CQMS accreditation is an independent assessment that confirms a contractor has been verified against recognised standards covering health and safety, quality, environmental management, and business compliance. It is used primarily in the UK construction and housebuilding sectors, where clients and principal contractors use it as a pre-qualification tool before appointing subcontractors or suppliers.
Rather than completing lengthy pre-qualification questionnaires for every new client, a business that holds CQMS accreditation can use its certificate as verified proof of competence. This saves significant time and administrative effort, particularly for businesses working across multiple clients and supply chains.
CQMS accreditation is valid for twelve months and must be renewed annually to remain active. Like other SSIP-aligned schemes, it is assessed against core health and safety criteria recognised by the Health and Safety Executive, which means it carries weight across a wide range of buying organisations.

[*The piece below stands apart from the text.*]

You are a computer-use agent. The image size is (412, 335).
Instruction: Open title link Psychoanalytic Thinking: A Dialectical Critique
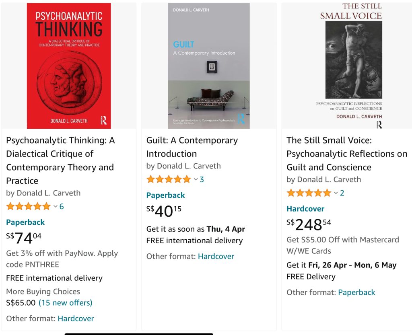[x=60, y=160]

What Are CQMs in Construction?
In a construction context, CQMs refer to Contractor Quality Management requirements. These are the standards and systems a construction business must have in place to demonstrate that its work, processes, staff, and compliance management meet the expectations of clients, principal contractors, and procurement bodies.
Effective CQM in construction covers several interconnected areas. These include how a business manages health and safety on-site, how it controls the quality of its work and materials, how it manages its environmental impact, how it vets and trains its staff, and how it manages subcontractors and oversees the supply chain.

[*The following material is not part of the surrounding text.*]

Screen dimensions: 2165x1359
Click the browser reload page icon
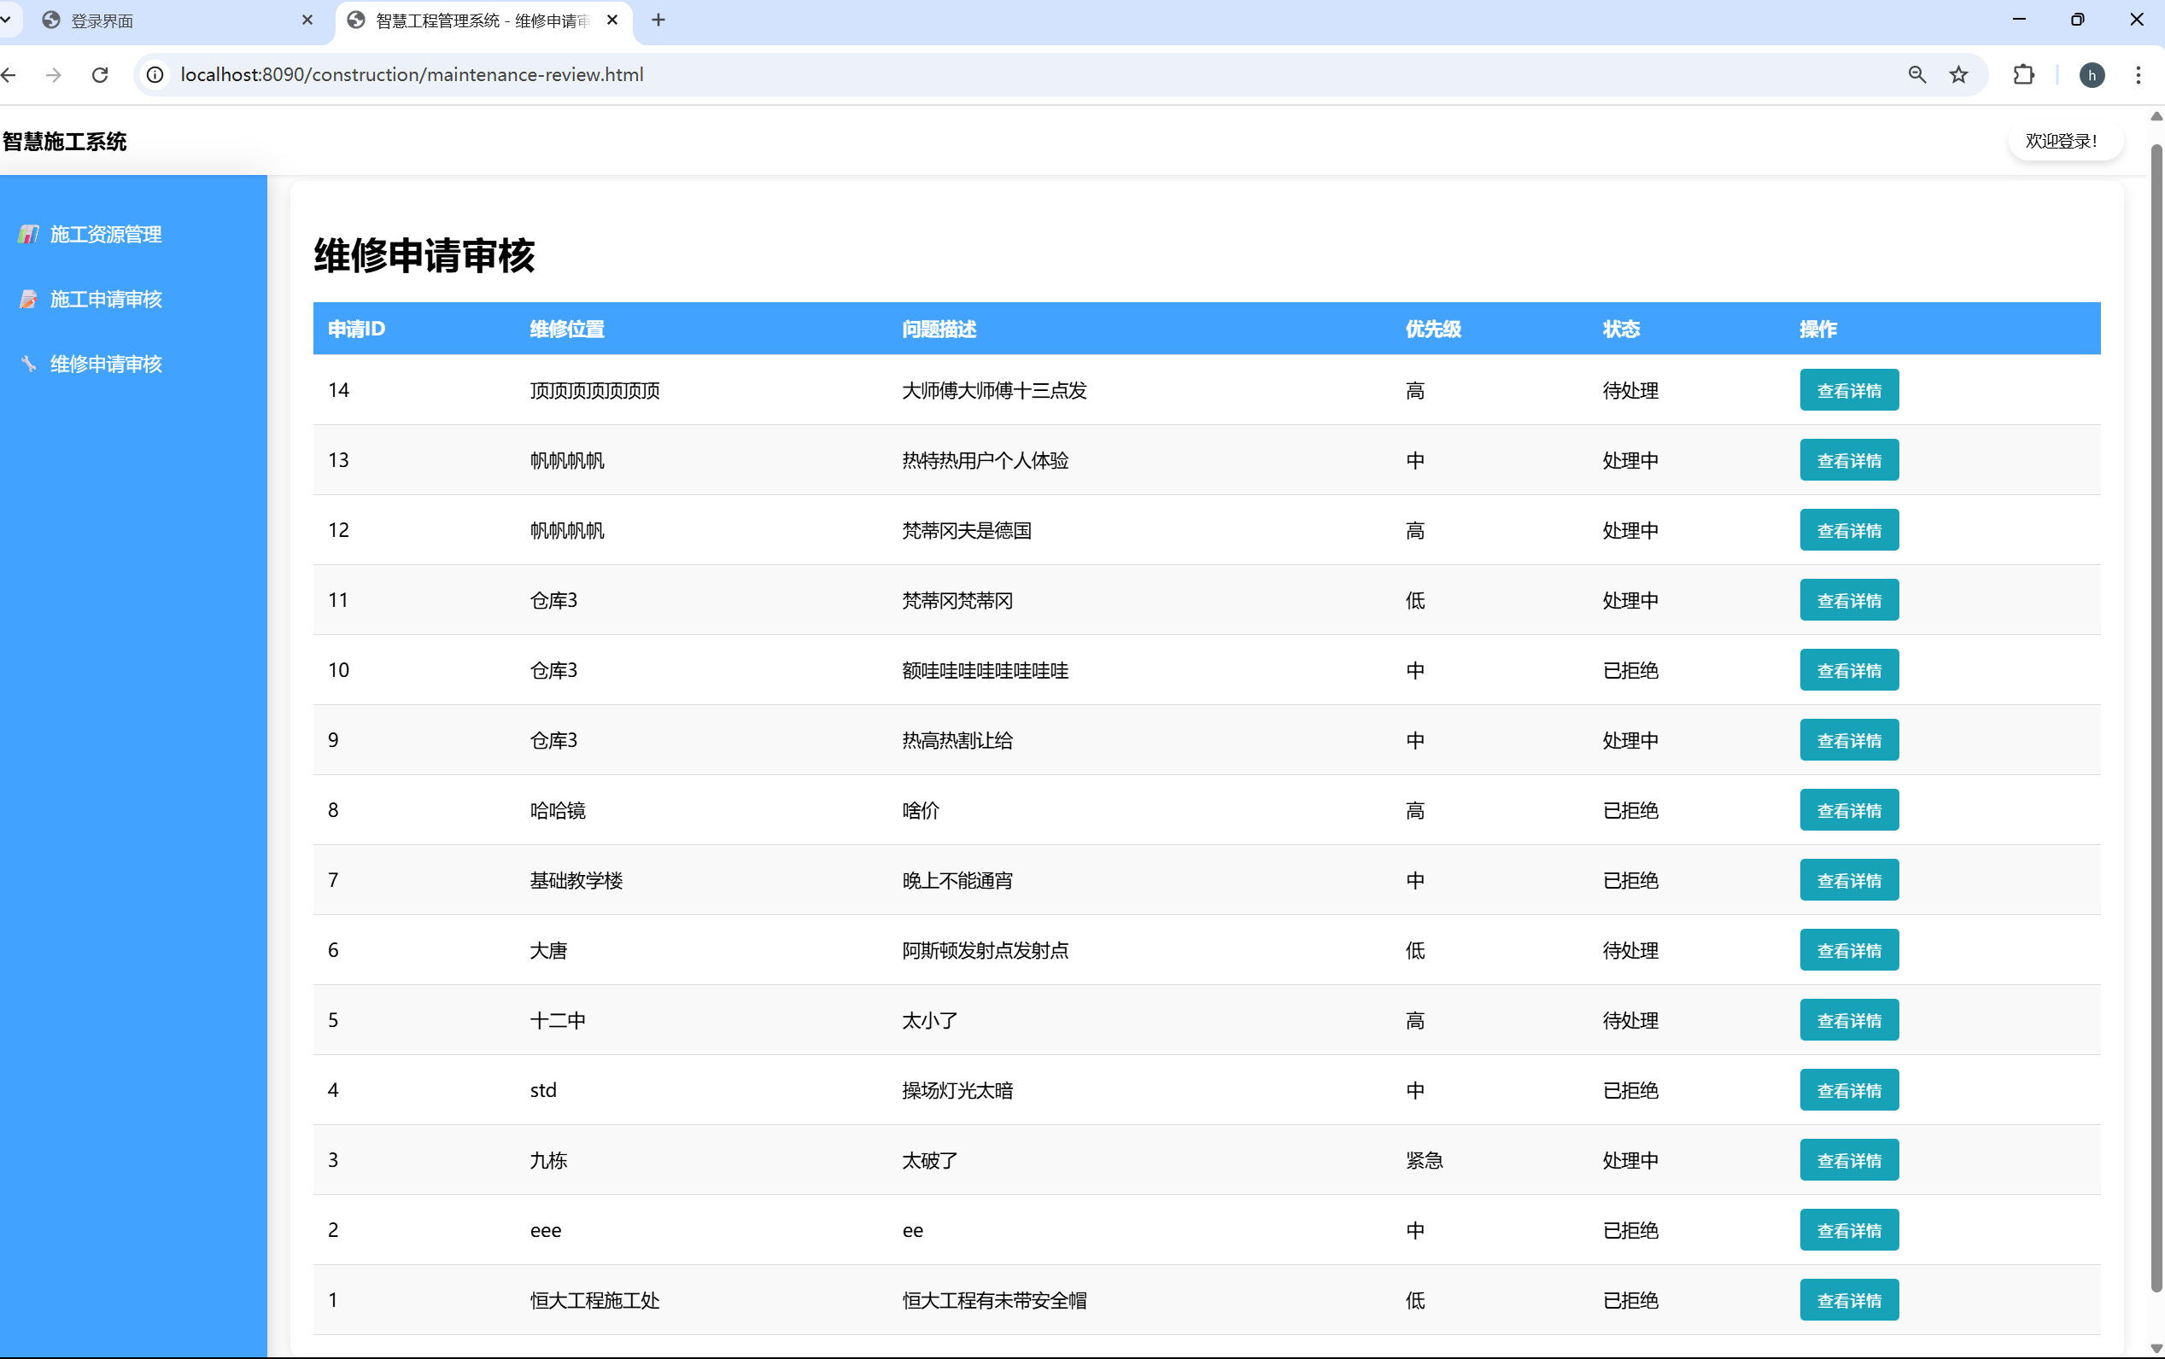tap(100, 75)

CQMS accreditation formalises these requirements and provides an independent, verified assessment of whether a contractor meets them. This gives clients in housebuilding, facilities management, and wider construction confidence that the businesses they appoint are genuinely compliant rather than self-declaring their own competence without any external check.
Who Needs CQMS Accreditation in the UK?
CQMS accreditation is particularly important for businesses working within housebuilding supply chains. Many major UK housebuilders will not appoint contractors or subcontractors without CQMS approval. If your business provides services to residential developers, house builders, or their principal contractors, holding CQMS accreditation may be a condition of appointment rather than simply a competitive advantage.

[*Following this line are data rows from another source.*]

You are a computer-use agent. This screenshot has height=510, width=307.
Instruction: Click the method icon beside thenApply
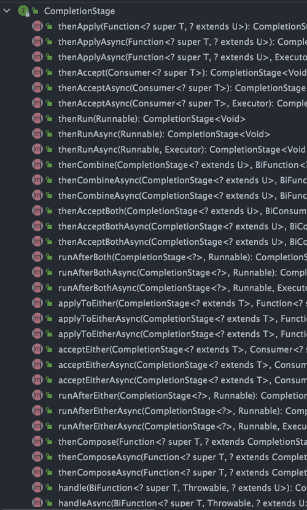pos(37,26)
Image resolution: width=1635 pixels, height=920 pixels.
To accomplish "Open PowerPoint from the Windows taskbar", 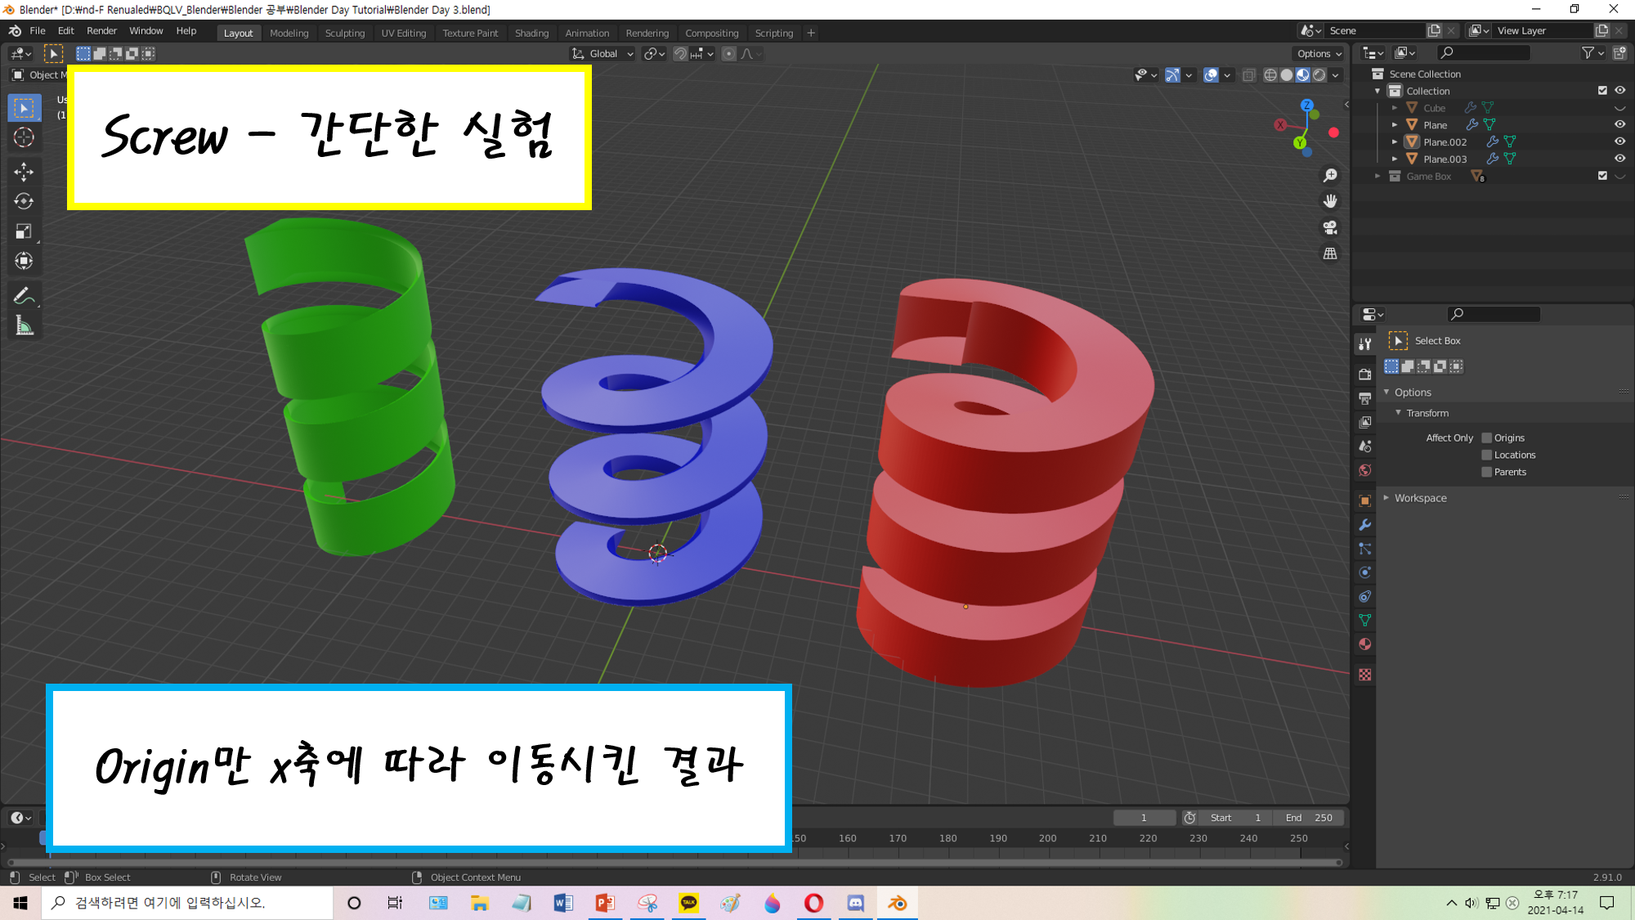I will click(x=605, y=903).
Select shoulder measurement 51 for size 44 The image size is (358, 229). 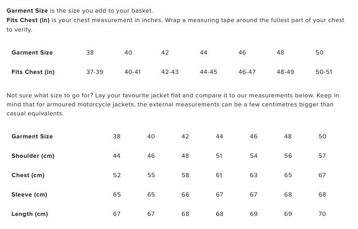coord(219,156)
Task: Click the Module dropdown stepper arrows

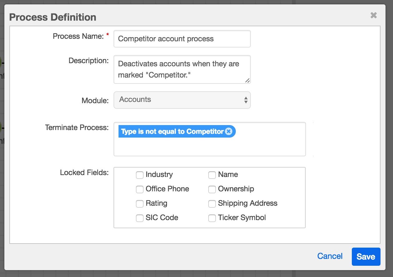Action: (x=246, y=100)
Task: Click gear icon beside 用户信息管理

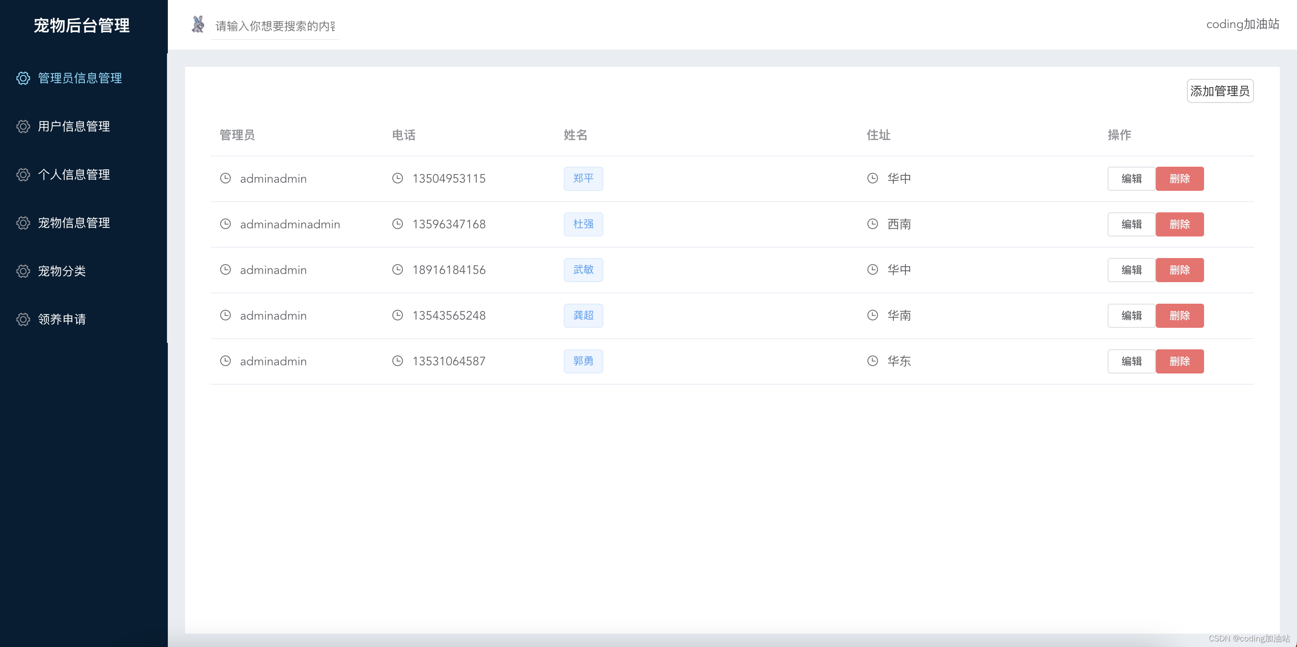Action: (23, 126)
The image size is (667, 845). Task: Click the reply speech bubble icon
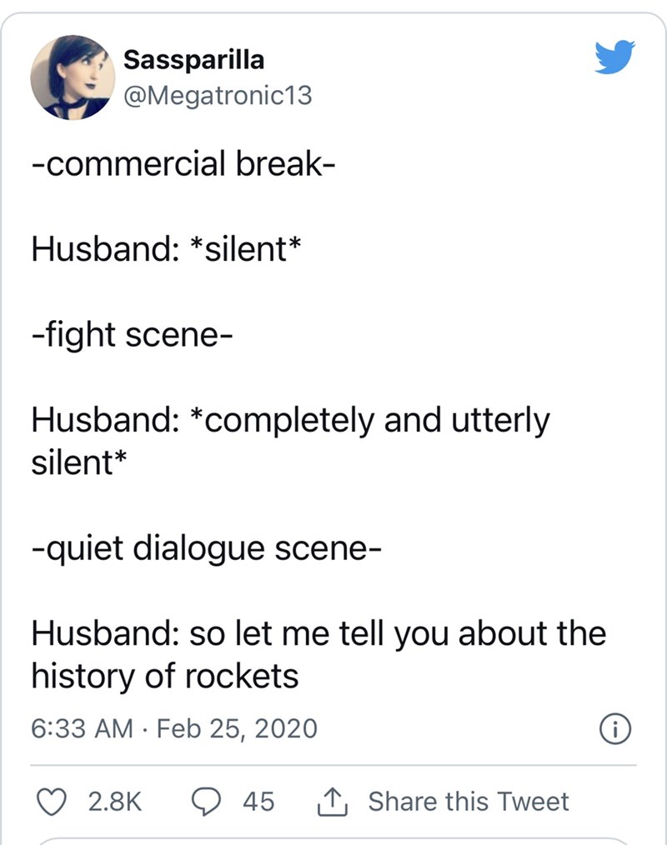[203, 801]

Beyond housebuilding, CQMS is also used by:
- Facilities management companies managing contractor supply chains
- Local authorities and housing associations are assessing subcontractor competence
- Principal contractors building pre-qualified supplier lists
- Contractors looking to reduce repeated pre-qualification questionnaire requests from multiple clients
Any UK business operating as a contractor or subcontractor in construction, building services, maintenance, or facilities management should seriously consider CQMS accreditation if their clients are requesting it or if they want to strengthen their pre-qualification credentials.
CQMS Accreditation Levels Explained
CQMS offers different assessment options depending on the size and needs of the business and the requirements of its clients. Understanding these levels helps businesses choose the right route from the start and avoid paying for assessment depth they do not need.
CQMS Safety Scheme Assessment
This is the core SSIP-aligned health and safety assessment offered by CQMS. It assesses contractors against the SSIP core criteria, which are based on nationally recognised health and safety standards aligned with HSE guidance. Passing this assessment confirms that your business meets the health and safety competence requirements that hundreds of UK buying organisations accept through the SSIP mutual recognition arrangement.
This level is suitable for contractors whose clients specifically require SSIP health and safety accreditation and who do not yet need the broader quality and environmental assessment that higher levels provide.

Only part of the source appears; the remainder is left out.